Two-Bit’s switchblade is his most prized possession and, in several ways, represents the disregard for authority for which greasers traditionally pride themselves. First of all, the blade is stolen. Second, it represents a sense of the individual power that comes with the potential to commit violence. This symbolism surfaces most clearly when Dally borrows the blade from Two-Bit and uses it to break out of the hospital to join his gang at the rumble. It is fitting that Two-Bit finally loses the blade when the police confiscate it from Dally’s dead body. The loss of the weapon, at this point, becomes inextricably linked with the loss of Dally—a figure who embodies individual power and authority.

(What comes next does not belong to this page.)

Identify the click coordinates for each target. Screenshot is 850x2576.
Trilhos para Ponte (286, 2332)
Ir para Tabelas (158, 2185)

Cars represent the Socs power and the greasers’ vulnerability. Because their parents can afford to buy them their “tuff” cars, the Socs have increased mobility and protection. The greasers, who move mostly on foot, are physically vulnerable in comparison to the Socs. Still, greasers like Darry, Sodapop, and Steve do have contact with automobiles—they repair them. We can interpret this interaction with cars positively or negatively. On one hand, it symbolizes how the greasers have a more direct and well-rounded experience than the Socs with the gritty realities of life. On the other hand, the fact that the greasers must service and care for Soc possessions demonstrates that the Socs have the power to oppress the greasers.

Bob’s Rings

Bob Sheldon’s rings function similarly to the Socs’ cars. Throughout literature, rings and jewellery have been traditional symbols of wealth. The rings in this story represent the physical power that accompanies wealth. By using his rings as combative weapons, Bob takes advantage of his economic superiority over Ponyboy and the other greasers, using his wealth to injure his opponents.

Greaser Hair

The greasers cannot afford rings, cars, or other physical trappings of power that the Socs enjoy. Consequently, they must resort to more affordable markers of identity. By wearing their hair in a specific style, greasers distinguish themselves from other social groups. Conservative cultural values of the 1960s called for men to keep their hair short, and the greaser style is a clear transgression of this social convention. It is not only distinctive, but, as a physical characteristic, this hair is truly an organic part of the greaser persona. When the Socs jump Ponyboy at the beginning of the novel, they ask him if he wants a haircut and threaten to cut off his hair. By doing so, they would rob him of his identity.